-------- RECORDS FOR PROCESSING

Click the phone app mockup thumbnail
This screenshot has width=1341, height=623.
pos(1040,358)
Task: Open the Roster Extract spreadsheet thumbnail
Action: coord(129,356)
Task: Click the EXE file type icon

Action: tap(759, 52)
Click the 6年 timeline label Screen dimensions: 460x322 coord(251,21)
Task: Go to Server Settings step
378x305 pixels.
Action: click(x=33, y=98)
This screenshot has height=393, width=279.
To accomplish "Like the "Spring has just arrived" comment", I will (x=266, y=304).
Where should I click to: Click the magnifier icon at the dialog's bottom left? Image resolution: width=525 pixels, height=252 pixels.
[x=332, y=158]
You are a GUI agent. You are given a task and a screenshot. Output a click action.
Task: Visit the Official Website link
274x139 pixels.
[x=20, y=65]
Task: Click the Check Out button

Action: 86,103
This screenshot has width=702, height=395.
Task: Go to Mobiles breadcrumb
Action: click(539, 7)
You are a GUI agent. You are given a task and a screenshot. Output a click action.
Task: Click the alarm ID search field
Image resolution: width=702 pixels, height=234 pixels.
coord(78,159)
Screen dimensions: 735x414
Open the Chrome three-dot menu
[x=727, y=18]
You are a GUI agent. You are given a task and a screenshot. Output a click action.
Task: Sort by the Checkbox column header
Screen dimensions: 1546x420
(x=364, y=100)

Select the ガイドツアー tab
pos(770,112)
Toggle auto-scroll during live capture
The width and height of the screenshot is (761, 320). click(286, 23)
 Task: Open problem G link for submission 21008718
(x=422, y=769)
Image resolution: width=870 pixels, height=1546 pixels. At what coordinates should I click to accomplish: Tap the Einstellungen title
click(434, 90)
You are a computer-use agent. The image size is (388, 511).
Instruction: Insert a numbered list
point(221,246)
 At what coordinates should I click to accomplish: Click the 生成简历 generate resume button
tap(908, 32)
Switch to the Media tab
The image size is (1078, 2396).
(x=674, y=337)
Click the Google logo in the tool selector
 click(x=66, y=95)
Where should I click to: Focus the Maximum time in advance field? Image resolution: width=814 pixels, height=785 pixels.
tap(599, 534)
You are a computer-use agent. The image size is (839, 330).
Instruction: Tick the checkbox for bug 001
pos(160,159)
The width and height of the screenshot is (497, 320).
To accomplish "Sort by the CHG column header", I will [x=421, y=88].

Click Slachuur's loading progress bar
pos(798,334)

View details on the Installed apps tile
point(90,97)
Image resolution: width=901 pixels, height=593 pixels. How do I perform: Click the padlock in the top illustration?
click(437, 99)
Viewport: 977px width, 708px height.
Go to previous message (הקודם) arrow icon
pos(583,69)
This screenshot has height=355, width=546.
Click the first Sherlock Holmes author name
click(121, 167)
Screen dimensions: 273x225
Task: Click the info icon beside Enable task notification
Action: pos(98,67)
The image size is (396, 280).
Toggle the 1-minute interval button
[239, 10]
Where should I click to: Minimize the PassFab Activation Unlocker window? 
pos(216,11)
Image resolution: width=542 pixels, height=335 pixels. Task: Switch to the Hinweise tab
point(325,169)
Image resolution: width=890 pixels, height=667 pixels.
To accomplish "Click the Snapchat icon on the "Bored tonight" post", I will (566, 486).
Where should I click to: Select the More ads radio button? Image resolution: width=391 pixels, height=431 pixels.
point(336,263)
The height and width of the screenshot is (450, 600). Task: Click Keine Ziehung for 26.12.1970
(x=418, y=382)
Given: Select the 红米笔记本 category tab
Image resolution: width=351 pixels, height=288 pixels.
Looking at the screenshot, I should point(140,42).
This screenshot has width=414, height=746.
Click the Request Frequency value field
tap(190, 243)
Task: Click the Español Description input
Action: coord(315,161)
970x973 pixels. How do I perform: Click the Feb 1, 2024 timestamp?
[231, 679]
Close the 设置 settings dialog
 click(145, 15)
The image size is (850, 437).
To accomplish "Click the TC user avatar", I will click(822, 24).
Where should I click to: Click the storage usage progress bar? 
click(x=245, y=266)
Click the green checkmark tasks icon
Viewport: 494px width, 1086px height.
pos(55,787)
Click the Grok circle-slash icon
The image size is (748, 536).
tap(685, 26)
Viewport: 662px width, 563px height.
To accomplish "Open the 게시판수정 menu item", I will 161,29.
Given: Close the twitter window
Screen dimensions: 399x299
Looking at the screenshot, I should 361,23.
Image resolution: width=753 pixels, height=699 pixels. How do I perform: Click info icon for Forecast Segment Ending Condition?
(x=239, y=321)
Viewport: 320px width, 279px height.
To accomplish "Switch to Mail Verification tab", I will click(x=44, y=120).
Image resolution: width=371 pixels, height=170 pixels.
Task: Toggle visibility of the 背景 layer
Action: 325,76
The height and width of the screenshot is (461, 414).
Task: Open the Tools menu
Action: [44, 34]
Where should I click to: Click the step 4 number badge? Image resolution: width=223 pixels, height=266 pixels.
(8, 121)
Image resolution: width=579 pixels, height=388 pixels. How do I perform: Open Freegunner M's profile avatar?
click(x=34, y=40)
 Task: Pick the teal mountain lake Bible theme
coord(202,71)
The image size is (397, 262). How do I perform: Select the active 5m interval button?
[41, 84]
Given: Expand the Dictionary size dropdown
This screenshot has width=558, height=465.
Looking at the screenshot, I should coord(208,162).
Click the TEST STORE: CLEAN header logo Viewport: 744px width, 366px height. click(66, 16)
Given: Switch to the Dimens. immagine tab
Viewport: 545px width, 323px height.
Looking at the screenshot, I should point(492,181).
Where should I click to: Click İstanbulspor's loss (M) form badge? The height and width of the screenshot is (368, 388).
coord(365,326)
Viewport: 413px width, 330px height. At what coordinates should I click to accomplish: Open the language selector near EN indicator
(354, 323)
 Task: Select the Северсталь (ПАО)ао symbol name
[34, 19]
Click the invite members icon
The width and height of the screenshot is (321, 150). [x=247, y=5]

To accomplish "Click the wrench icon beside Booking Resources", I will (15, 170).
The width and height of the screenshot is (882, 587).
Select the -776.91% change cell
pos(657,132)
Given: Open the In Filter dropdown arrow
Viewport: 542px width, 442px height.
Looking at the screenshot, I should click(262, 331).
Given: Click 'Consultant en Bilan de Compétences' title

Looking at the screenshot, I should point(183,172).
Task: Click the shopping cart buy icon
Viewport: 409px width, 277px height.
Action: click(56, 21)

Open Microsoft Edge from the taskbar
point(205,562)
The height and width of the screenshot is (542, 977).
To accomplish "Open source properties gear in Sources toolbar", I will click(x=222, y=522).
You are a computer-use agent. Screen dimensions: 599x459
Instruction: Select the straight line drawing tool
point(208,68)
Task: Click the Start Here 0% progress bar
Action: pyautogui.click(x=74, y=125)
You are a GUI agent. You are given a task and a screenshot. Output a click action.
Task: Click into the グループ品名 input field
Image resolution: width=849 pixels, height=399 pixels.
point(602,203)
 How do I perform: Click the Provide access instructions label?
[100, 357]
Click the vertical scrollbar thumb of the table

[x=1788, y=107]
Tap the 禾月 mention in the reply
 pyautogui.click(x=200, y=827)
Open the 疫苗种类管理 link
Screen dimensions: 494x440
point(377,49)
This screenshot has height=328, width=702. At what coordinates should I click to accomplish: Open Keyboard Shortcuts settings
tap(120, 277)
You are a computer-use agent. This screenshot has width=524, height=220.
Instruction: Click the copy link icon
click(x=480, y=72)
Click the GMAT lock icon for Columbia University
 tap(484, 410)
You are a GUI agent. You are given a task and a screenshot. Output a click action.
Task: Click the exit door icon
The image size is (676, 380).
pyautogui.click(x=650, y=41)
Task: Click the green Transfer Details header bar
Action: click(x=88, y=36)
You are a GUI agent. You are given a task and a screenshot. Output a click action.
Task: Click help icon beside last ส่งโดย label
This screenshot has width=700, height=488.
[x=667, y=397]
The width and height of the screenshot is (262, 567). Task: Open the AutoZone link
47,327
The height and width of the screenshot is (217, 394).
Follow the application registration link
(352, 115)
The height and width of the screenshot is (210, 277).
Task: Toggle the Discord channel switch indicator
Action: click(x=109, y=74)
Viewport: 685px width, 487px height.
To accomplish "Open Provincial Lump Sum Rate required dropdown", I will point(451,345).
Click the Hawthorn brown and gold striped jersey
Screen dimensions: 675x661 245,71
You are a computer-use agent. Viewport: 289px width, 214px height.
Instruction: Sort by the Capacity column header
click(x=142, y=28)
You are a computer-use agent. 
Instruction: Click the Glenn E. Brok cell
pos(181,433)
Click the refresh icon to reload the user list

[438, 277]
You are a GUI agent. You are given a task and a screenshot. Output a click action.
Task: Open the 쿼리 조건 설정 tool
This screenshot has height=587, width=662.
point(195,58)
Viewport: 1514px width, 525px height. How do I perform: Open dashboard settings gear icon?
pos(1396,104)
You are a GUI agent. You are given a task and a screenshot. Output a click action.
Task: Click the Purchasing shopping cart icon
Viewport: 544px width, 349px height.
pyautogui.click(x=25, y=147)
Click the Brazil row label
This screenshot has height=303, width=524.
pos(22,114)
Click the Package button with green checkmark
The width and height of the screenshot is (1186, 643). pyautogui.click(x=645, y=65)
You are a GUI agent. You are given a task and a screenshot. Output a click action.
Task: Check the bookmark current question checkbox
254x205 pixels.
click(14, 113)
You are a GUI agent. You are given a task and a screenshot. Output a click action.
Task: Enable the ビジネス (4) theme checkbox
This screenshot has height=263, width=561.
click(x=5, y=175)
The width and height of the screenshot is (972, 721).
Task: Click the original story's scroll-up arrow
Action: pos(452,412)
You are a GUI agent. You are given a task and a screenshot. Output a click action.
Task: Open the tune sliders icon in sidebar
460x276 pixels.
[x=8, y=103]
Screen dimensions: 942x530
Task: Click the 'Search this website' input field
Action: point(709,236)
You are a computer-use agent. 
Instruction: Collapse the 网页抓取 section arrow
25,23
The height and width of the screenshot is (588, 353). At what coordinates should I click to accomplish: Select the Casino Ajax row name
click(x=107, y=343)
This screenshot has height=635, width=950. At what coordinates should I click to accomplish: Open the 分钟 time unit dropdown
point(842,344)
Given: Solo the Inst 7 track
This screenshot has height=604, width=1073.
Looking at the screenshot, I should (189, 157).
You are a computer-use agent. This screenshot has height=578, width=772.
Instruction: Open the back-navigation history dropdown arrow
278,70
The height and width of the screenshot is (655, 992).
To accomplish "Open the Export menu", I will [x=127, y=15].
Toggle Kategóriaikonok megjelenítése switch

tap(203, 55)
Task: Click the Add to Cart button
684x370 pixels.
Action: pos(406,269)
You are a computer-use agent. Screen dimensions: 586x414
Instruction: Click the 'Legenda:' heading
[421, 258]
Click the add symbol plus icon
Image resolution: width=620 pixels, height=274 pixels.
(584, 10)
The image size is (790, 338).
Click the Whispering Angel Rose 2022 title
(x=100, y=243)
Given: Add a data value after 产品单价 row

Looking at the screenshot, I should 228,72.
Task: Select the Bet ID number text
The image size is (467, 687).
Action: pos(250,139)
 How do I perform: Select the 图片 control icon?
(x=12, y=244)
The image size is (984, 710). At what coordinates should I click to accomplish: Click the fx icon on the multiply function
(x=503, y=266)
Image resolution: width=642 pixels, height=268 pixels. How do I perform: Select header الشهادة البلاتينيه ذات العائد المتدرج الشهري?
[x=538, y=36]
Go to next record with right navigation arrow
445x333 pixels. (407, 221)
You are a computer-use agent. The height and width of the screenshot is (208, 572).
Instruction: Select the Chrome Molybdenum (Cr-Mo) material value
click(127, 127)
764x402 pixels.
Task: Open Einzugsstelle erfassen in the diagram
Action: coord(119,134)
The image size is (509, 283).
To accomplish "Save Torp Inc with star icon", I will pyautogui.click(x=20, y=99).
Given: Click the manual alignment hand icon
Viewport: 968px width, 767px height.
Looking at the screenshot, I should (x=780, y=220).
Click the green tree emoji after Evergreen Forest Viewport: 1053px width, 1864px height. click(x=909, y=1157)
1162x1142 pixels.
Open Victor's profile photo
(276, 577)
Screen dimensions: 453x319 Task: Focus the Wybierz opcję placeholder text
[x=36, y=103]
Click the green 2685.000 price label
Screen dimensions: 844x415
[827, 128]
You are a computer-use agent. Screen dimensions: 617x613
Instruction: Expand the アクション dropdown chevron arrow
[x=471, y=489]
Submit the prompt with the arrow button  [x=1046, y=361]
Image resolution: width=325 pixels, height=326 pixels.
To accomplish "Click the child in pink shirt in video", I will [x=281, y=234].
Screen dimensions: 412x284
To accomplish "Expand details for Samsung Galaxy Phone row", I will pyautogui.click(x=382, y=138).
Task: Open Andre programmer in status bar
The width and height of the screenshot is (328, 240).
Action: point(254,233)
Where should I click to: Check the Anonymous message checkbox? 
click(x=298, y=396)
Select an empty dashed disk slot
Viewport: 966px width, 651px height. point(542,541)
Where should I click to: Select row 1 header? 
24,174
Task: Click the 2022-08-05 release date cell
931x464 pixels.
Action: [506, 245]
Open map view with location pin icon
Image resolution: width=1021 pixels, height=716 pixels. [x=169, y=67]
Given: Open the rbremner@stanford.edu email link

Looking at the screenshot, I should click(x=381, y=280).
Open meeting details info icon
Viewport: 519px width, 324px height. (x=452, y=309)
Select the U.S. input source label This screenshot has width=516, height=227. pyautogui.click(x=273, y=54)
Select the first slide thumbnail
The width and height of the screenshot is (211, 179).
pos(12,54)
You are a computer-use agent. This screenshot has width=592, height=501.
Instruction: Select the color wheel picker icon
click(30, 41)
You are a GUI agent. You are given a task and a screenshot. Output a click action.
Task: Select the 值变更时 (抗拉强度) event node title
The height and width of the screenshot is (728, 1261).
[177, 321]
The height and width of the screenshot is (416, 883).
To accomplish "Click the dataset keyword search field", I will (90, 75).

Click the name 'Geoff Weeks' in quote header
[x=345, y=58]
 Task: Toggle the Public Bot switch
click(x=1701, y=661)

----------------

## THE PROBLEM
Going through the records above, count the lines that hold the string "computer" and give only the total.

## ANSWER TO THE EXERCISE
12